Hubby finally admitted that the lock gets sick almost every time we go to his parents house. Now we have to decide how to handle it. The problem is more likely the smoke than the dog. The bigger problem is that I don't want to make MIL angry and insult her housekeeping skills. I mean what can she do if her husband won't stop smoking in the house? It's actually pretty heartbreaking that hubby will leave me and the kids at home and go there to bond with his dad and watch foot ball. It goes into my problem of not having much off time most weeks. That's another problem for another entry.

I have had to limit the visits to my parents house because of the dust and general lack of baby proofing. But for me it's harder to tell his family that. At this point I am going to have to put Lock's health first. I don't want him to have to get allergy injections like some kids. He is allergic to dust mites and it would seem cigarette smoke. (mental note to get lock and appointment with allergist**done). I guess I am the only person that takes this seriously. Ok, maybe not, my mom worries more about it than I do. Yet another problem for another entry.

So I need to come up with a way to make myself happy. Here is what I want to accomplish:

Lock needs to avoid things that make him sick (this is my responsibility)
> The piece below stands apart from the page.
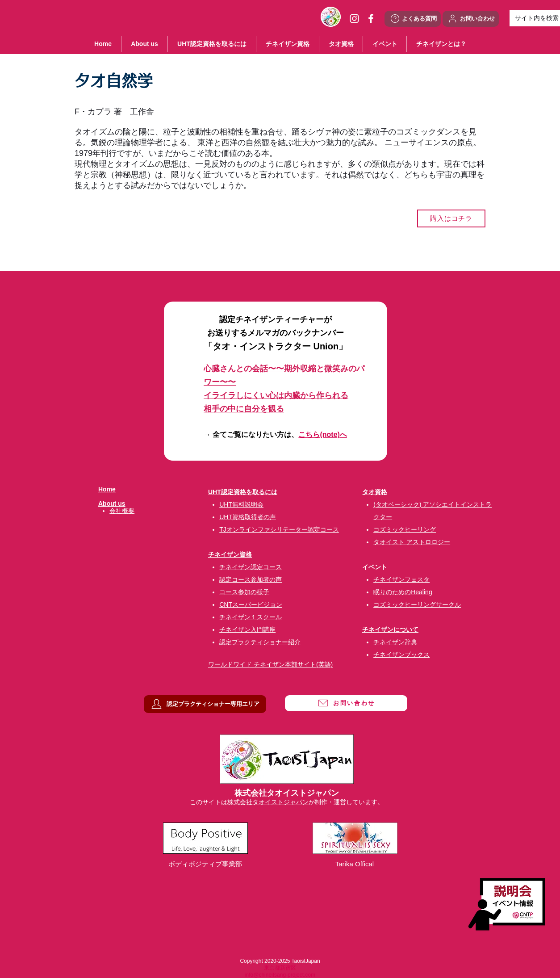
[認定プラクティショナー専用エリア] (205, 704)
Want kids to know their grandparents and spend time with them

For today I have given him his Allegra and a dose of Motrin. In an hour will check his temp and decide about school. He seems to be perking up and not very drippy but the warmth still persists. And he is ready to go.

Tuesday, October 6, 2009

toddler psychosis

waking up late messes everyone up. to be honest i miss the days when waking up late just meant being late for work. usually i recovered very quickly by skipping a shower and driving 15 mph over the speed limit. gone are the good old days.
now waking up late means 2 grumpy short people will great me with over wet diapers and ravenous appetites. i generally use the kids as my alarm, but every now and then they play quietly for 20 or 30 minutes. but today i overslept by a whopping 55 minutes? are you kidding me? i over slept by almost an hour. granted we have all been sick for about a week, but i cannot be blamed for them not making enough noise to get me up.
so who can i give the blame stick to? hubby. that man for once got up on time to go to work. yes you heard me right. ON TIME. he was up at 6 15 am. i did not have to kick him or threaten him with the wrath of doom for him setting the clock at some ungodly hour. (ungodly being any time before 6 am.)
lets move on. i get up, and just to save a few minutes skip my shower bringing up memories of having a "real" job and was my face and pits. silence. i fight down first the urge to go back to bed, then the panic of SIDS. donning the game face and voice i knock on the warlock's door, "good morning, BABY." apparently i was not the parent of choice because instantly i hear "DADA!" and the warlock tantrum began. upon lifting the boy up i found he had over wet his pull up and was dripping. the next 15 minutes made my ovaries shrink. i contemplated jumping out of the window 2 times but realized i would only break my legs and have to lay in the yard until some one found me. i got the little man dressed and escaped to let him work it out on his own.
entering the druid's room, i found a happy toddler wearing 1/2 a diaper. (mental note: the kids need size 6 pullups) the warlock decided that a tantrum is pointless with out an audience to torture and came in to share his utter displeasure with the world. the druid was speechless and stood on the dresser with his mouth open. mom guilt set in and i picked the warlock up and tried to soothe him, quickly discovering that he had vomited and was about to do it again. PANIC. it took every bit of will power in me not to push him away. i just grabbed a blanket.
longest 4 seconds of the day...watching him vomit on my shoulder, chest and arm. i thanked all that was good and pure my hair was spared (have you ever tried to get vomit out of pencil sized curls with out washing it?)
the day got better, but i did spend 30 minutes showing the kids pictures of water towers on flickr. now the house is quiet...one is asleep the other at school...and i am thinking of taking a nap, but the fear of oversleeping again is keeping me up.